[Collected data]

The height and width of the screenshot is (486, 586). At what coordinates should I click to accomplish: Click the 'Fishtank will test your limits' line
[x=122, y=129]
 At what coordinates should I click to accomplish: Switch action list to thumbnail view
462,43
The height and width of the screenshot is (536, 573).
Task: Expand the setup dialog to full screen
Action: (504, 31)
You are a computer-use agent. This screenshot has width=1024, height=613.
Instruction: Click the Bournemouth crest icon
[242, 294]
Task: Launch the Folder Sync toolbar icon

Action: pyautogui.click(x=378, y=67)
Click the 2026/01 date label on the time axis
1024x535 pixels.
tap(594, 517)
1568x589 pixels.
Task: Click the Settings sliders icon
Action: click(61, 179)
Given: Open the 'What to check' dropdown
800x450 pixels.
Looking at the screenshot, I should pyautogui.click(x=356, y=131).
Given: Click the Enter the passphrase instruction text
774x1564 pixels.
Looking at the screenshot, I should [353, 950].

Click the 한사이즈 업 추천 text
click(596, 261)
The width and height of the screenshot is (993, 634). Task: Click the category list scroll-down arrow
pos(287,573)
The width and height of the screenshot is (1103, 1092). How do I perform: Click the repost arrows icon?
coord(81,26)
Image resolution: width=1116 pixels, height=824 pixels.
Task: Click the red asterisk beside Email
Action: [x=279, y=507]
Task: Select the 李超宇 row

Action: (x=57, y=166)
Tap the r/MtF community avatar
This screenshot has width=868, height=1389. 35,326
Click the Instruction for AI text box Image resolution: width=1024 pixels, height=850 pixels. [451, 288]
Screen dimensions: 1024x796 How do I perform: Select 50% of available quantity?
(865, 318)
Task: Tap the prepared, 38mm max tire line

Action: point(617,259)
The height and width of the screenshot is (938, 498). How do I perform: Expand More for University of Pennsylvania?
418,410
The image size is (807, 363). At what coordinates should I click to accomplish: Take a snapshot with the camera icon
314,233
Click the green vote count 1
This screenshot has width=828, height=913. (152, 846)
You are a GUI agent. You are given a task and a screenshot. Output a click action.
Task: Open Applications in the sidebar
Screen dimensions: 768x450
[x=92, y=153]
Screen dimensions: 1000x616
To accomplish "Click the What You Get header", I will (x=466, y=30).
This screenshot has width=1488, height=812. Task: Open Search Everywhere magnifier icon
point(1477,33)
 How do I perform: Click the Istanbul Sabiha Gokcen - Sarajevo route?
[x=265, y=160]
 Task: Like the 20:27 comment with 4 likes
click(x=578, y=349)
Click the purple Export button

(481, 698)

**What to produce**.
Your answer should be a single number: the count of lines in these records that hold the string "agent".

**Solved exercise**.
2